Decía en 2006 el Manifiesto de Euston que “manifestamos enfáticamente el deber de los genuinos demócratas de respetar la verdad histórica…la honradez política y la franqueza son para nosotros una obligación fundamental”. A día de hoy, en una época en la que la historia y la verdad histórica es frecuentemente utilizada y manipulada para obtener réditos políticos, es más necesario que nunca pararse dos segundos a reflexionar en voz alta qué verdad histórica queremos, tenemos y estamos construyendo.

Por su parte, afirmaba en su día el historiador Julio Valdeón que “el ser humano no puede prescindir de la historia si no quiere ver borrada su propia personalidad ya que tanto el hombre como los pueblos se preguntan por sus raíces o escudriñar su pasado para mejor entender el presente”,  y en efecto podemos afirmar sin riesgo a equivocarnos la necesidad de la historia como búsqueda y explicación del pasado, una historia que sirva para comprender, una historia que reconstruya el pasado y en resumen una historia que sirva para buscar nuestra identidad y personalidad como colectivo. Esa es, la búsqueda de la identidad, uno de los grandes fines de la historia, una de las herramientas más útiles que tenemos para conocernos, entendernos y aceptarnos.

Por otro lado, debe ser también la historia algo práctico, un servicio para ayudar a las personas, a nivel individual a entenderse a sí misma, a buscar su identidad como personas, dentro de la identidad colectiva como sociedad; una memoria de las memorias individuales que reconstruyen, desde el pasado cercano al presente la memoria colectiva de la nacional y no una memoria individualizada, estancada, partidaria, sesgada o de bando.

Por desgracia, sin embargo, no es ésta la memoria y la verdad histórica que nos estamos dando en nuestro país. Las leyes educativas que se aprueban cada vez que sube un nuevo gobierno al poder de la nación, los libros de texto, los programas de memoria y verdad histórica que se aprueban en los diferentes parlamentos autonómicos y en el nacional, están lejos de esa “honradez y franqueza” a la que hacían referencia los firmantes de Euston hace 13 años.

Con frecuencia, nos encontramos con investigadores, escritores y periodistas que hacen una historia al servicio de su ideología y de su verdad histórica, que difiere de la verdad histórica en general. Es difícil, en nuestros días designar qué es la verdad y qué es la mentira histórica, y que deberíamos entender por verdad y subjetividad. El historiador catalán Pelai Pagés afirmaba que “aceptar la imposibilidad de la objetividad no implica que sea imposible la rigurosidad”, esto es, no renunciar nunca a la rigurosidad del trabajo histórico aun cuando sea inevitable una mínima subjetividad.

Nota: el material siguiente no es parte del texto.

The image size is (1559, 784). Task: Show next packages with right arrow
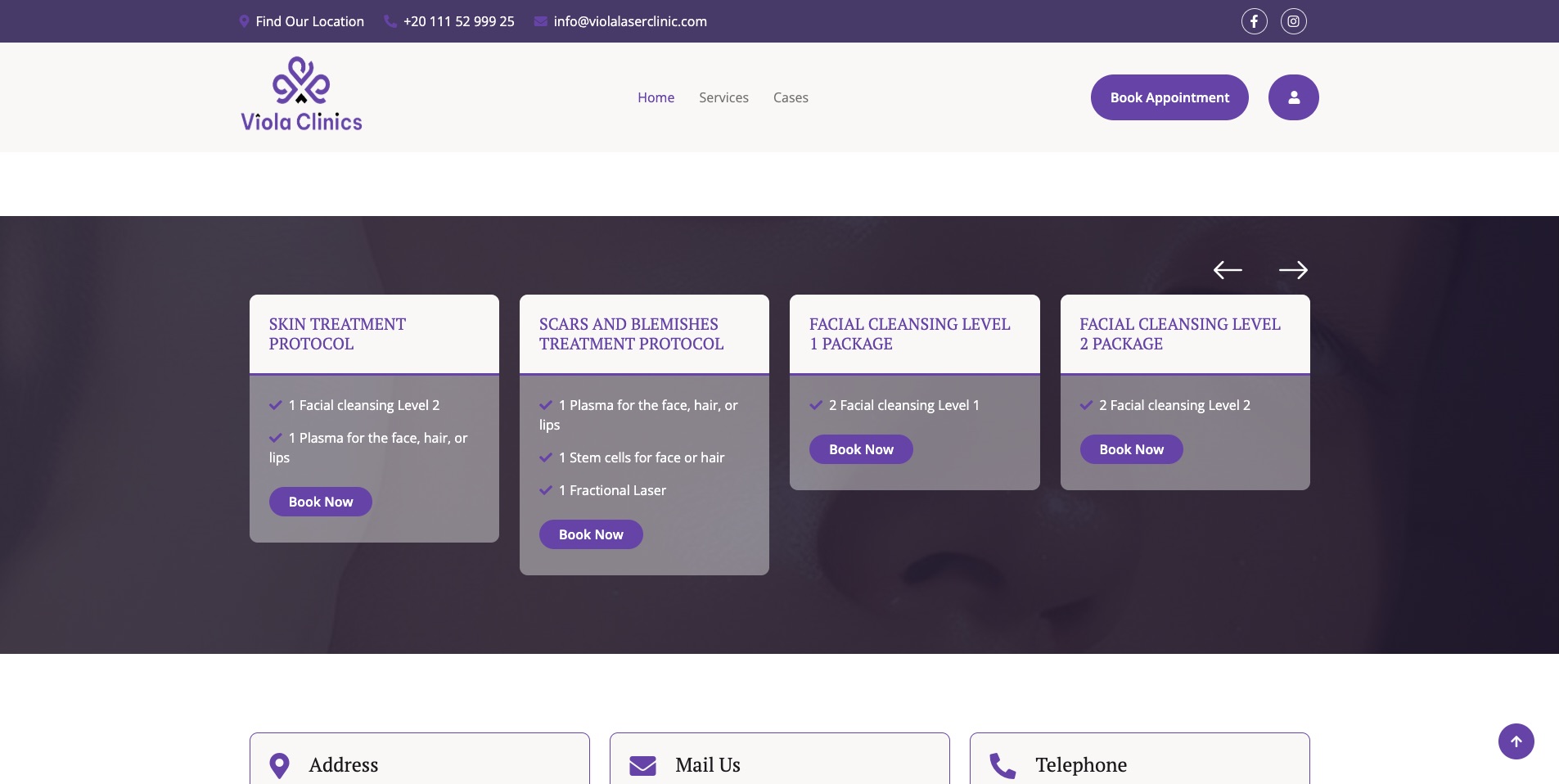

Por otro lado, los historiadores e investigadores, que a diferencia de periodistas y divulgadores deberían tener una perspectiva profesional, no se alejan en ocasiones de esa “historia militante y activista” a uno y otro lado, contribuyendo a un estado de confusión en la que el público general se pregunta si es posible una historia ecuánime.

¿Es imposible aspirar en nuestros días a la verdad, neutralidad y objetividad histórica? ¿Debemos aceptar con resignación, como afirmaba Pagés, que una mínima y básica subjetividad histórica es inevitable? ¿Cuál debe ser el papel de los historiadores en esta época de la postverdad? Sin duda preguntas difíciles de contestar y que mueven ríos de tinta en la historiografía, pero también en la intelectualidad contemporánea.

En definitiva, necesitamos la historia como un proceso socialmente necesario e individualmente necesario, que nos ayude a buscar nuestra identidad como personas y colectivos sociales y como nación, y que sirva y ayude a la sociedad en general para comprender quienes son, y de dónde venimos. La búsqueda de la identidad es una necesidad humana, psicológicamente identificada e históricamente comprobada, y el historiador y la historia, sin manipulaciones, sin manuales preconcebidos o ejes ideológicos fijados, debe jugar un papel central en la sociedad para guiar a los individuos en el camino de poder encontrarse  si mismos.

Solo cuando entendamos la historia de forma desmitificada y racionalizada podremos encontrarnos a nosotros mismos como personas y como sociedad, aceptarnos y convivir entre nosotros. En definitiva, en una época en la que se confunde el papel de la historia y de la verdad histórica, es más necesario que nunca no perder la perspectiva y el rumbo, y entender que una verdadera memoria histórica que pretenda unir a los españoles debe basarse en todo momento en la rigurosidad, en el respeto y en el consenso.